The company eventually announced it would be pulling the plug on legacy services used by most BlackBerry OS phones to place calls, send messages, and connect to the internet. And CEO John Chen confirmed that the company decommissioned that infrastructure on January 4th. But as of January 5th many BlackBerry owners are discovering that… their phones still work. For now.

Left: BlackBerry Bold / Right: BlackBerry Passport

First off, if you’re wondering why it’s even possible that shutting down a server in the cloud would stop you from being able to make phone calls with a device that you already own, it’s because the way BlackBerry devices were originally positioned as enterprise hardware – BlackBerry OS was tightly tied to BlackBerry Internet Service (BIS) for synchronizing things like email, BlackBerry Messenger, the BlackBerry World app store, and even web browsing.

Over the years folks have found ways to configure some older BlackBerry phones to work without BIS, but functionality is limited, the instructions won’t work on newer phones running BlackBerry 10 OS, and honestly nobody knew what would happen after BlackBerry shut down its infrastructure entirely.

Now that January 4, 2022 has come and gone, many users are happily finding that their phones continue to work.

But one plausible explanation is that wireless carriers also have to decommission their infrastructure related to BlackBerry phones. And until that happens, it looks like users will be able to continue using their phones normally. If that’s the case, it’s likely that rather than all remaining BlackBerry phones turning into paperweights at once, it may happen slowly as one carrier after another ends support.

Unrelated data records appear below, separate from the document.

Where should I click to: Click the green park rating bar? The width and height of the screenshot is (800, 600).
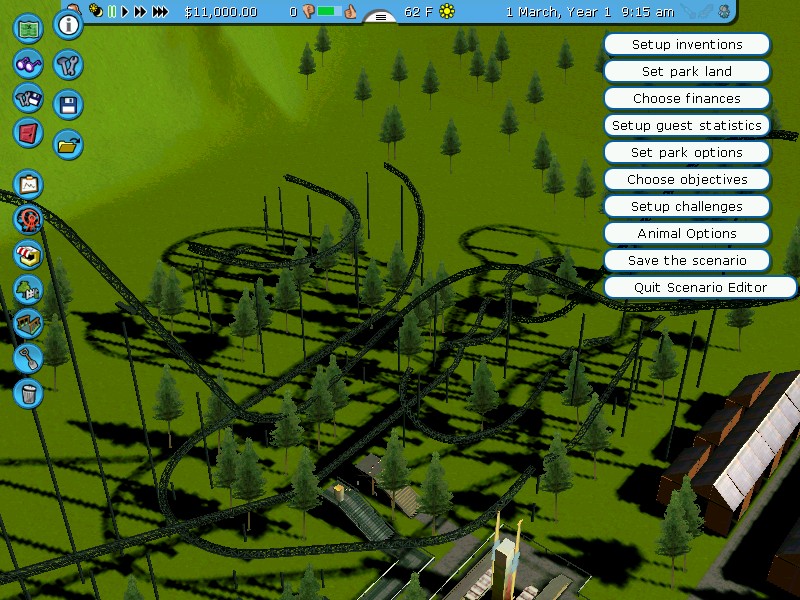coord(331,12)
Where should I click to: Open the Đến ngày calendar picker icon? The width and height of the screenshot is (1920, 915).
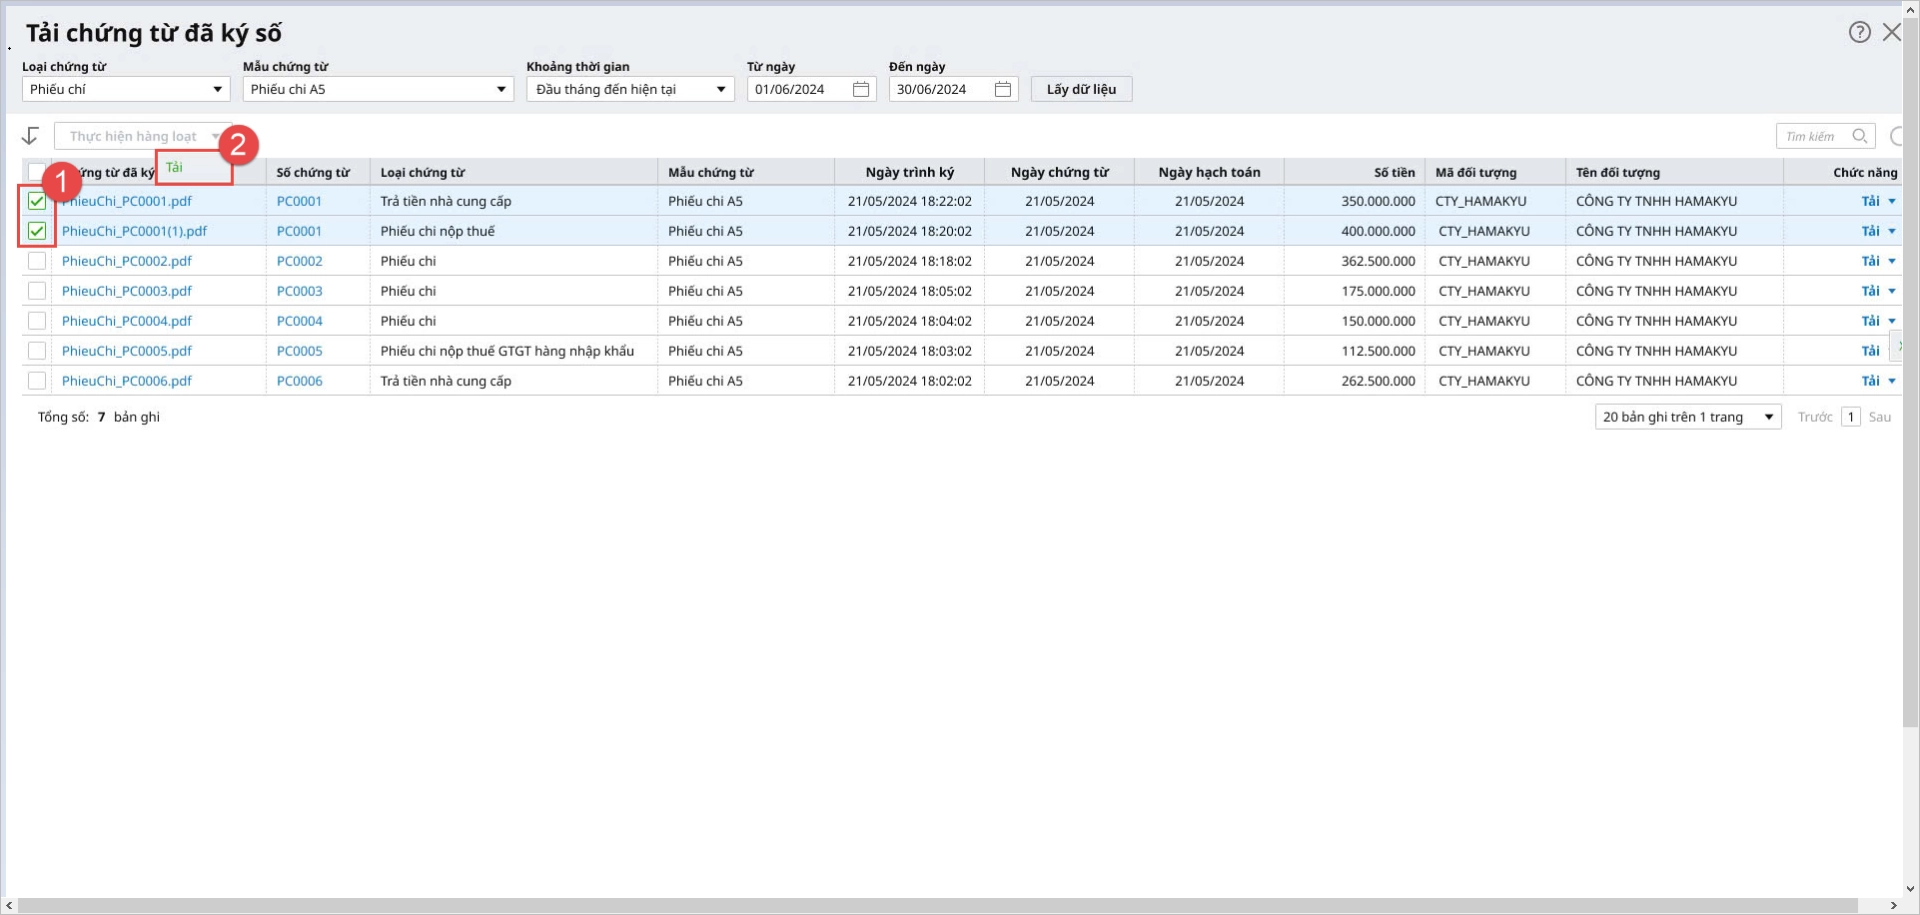pyautogui.click(x=1003, y=89)
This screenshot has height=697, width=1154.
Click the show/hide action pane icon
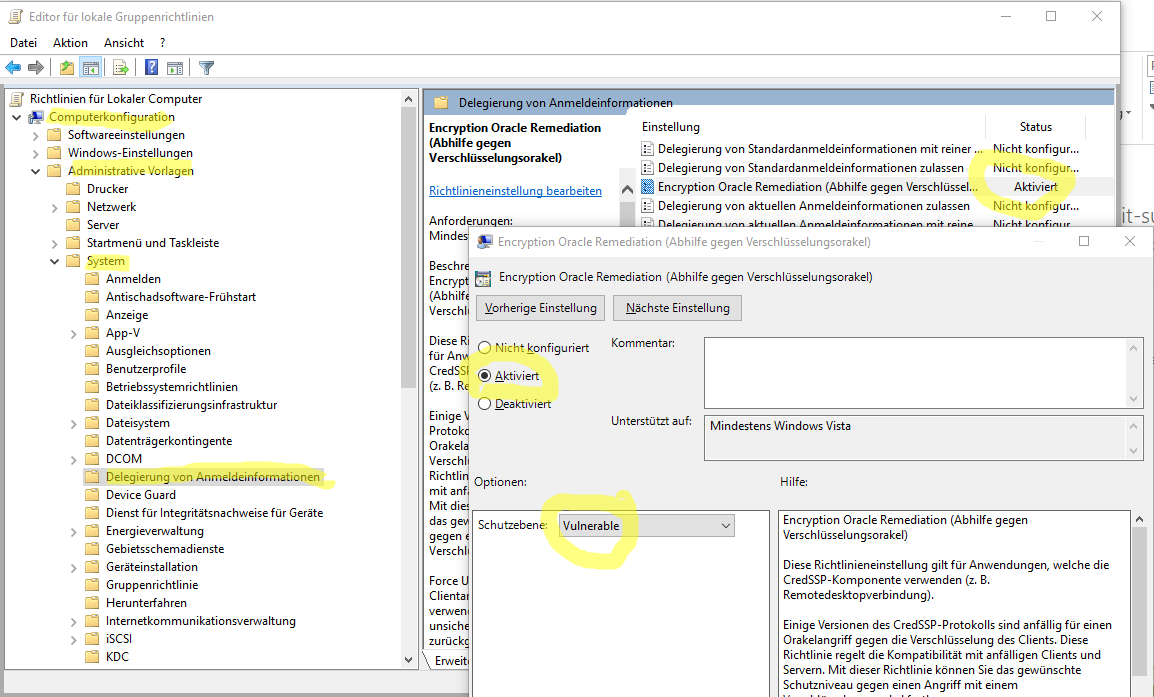[175, 68]
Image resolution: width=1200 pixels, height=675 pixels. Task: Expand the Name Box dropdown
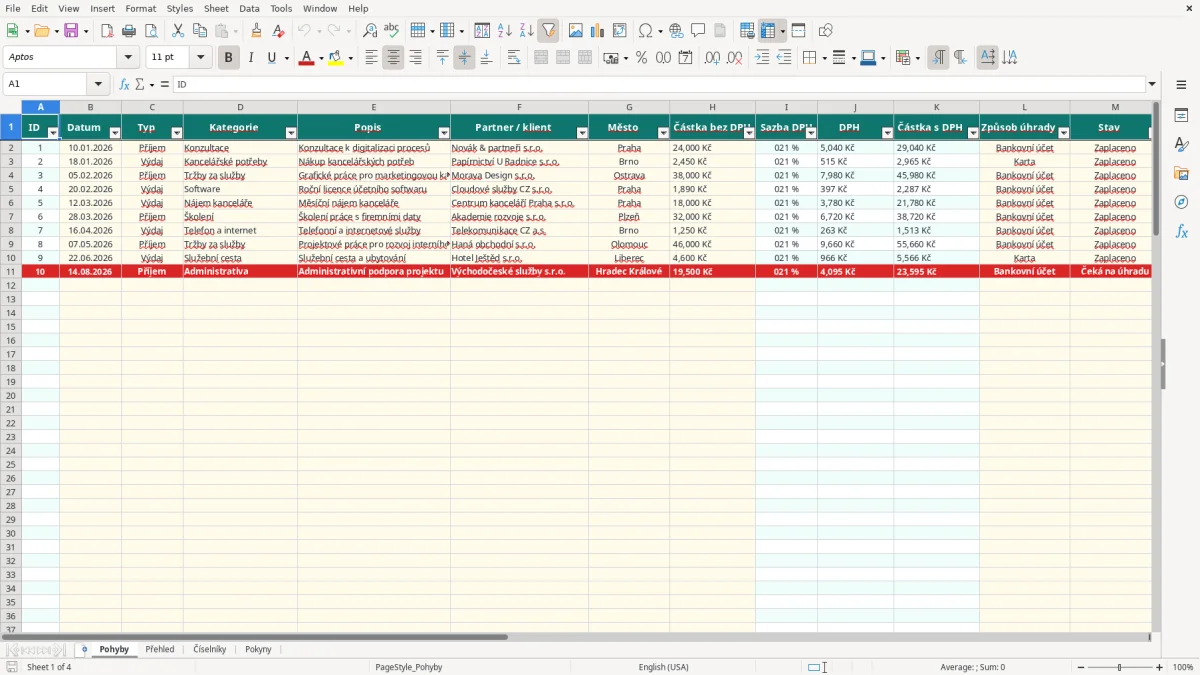pyautogui.click(x=98, y=85)
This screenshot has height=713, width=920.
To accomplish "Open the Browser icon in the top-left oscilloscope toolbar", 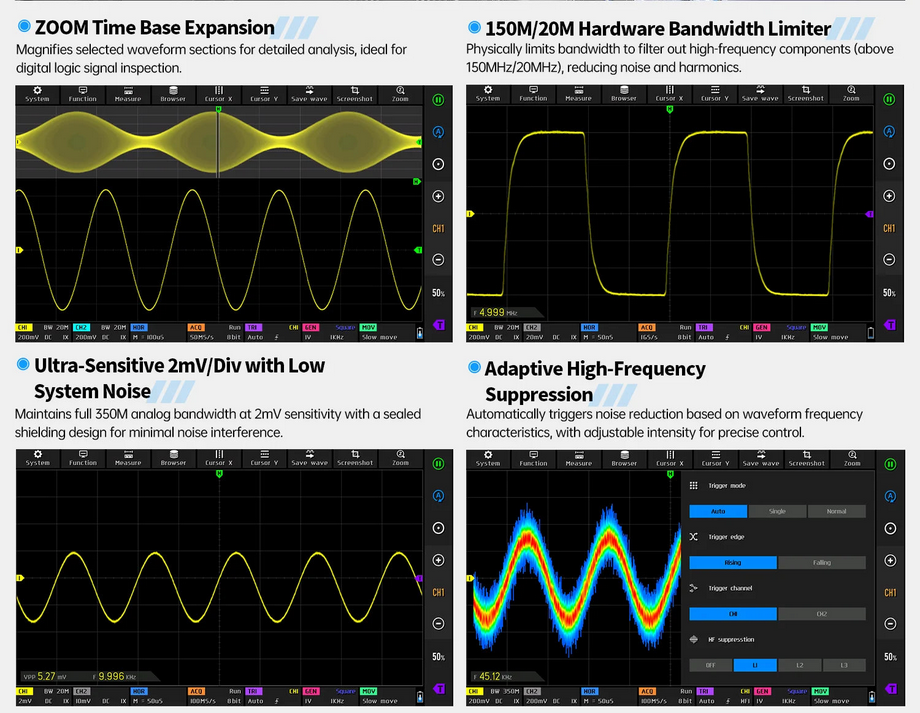I will click(173, 94).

And honestly, that’s kind of implied in the original shut-down notice. BlackBerry never said phones would stop working altogether. Instead the company said devices running BlackBerry OS 7.1 or earlier, BlackBerry 10, or BlackBerry PlayBook OS 2.1 and earlier would “no longer reliably function” (emphasis added).

That said, reliability is kind of important when you consider what’s at stake. Features that BlackBerry warned would become unreliable after legacy services were shut off include data, phone calls, SMS, and 9-1-1 emergency calls placed either over a mobile network or WiFi.

In other words, it’s probably still a good idea for anyone hanging onto a BlackBerry to think about getting a backup phone in case your preferred device suddenly stops supporting basic functions like placing phone calls or sending text messages. But die-hards (and based on posts on forums, reddit, and social media, it seems like there may be more of them out there than I’d anticipated) may be able to squeeze a little more life out of their aging phones.